* _Work order_
Produce the tally of lines in the material below that hold "logo", without anything else.

* _Task input_
::::::::
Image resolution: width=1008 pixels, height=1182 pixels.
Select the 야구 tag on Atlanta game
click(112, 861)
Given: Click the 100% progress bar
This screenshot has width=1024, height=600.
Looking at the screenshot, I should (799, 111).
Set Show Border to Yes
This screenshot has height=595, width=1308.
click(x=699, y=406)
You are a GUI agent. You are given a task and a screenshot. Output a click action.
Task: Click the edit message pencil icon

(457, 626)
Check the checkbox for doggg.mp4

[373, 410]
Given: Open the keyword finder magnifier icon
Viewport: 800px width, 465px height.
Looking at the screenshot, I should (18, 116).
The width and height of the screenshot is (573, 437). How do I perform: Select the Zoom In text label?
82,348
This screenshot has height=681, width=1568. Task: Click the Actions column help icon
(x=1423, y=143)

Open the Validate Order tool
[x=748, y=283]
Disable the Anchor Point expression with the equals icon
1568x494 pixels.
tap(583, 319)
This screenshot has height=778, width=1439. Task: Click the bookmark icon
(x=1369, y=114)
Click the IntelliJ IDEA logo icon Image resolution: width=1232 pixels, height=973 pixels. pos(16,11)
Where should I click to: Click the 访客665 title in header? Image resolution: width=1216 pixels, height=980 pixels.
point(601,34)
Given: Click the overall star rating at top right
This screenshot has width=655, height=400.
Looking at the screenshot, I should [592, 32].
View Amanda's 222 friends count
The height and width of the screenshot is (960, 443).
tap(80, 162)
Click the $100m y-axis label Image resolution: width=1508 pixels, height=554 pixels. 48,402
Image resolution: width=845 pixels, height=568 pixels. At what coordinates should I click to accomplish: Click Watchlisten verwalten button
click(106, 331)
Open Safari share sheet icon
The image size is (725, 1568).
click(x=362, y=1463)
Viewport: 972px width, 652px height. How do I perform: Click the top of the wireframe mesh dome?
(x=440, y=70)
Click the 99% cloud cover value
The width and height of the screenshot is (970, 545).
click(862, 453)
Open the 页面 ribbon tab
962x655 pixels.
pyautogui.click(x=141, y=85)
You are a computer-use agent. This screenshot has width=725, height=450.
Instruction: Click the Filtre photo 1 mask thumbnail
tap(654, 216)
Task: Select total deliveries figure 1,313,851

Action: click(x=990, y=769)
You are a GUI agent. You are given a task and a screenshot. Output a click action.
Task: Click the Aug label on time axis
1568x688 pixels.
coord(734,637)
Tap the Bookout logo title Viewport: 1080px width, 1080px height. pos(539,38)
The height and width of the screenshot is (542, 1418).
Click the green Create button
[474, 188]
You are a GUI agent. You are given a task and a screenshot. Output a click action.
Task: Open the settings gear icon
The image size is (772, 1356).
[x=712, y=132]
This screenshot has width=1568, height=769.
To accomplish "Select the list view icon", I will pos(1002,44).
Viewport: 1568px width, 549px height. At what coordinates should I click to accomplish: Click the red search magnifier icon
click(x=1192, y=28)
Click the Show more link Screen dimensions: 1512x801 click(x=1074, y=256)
::::::::
* _Exercise response_
2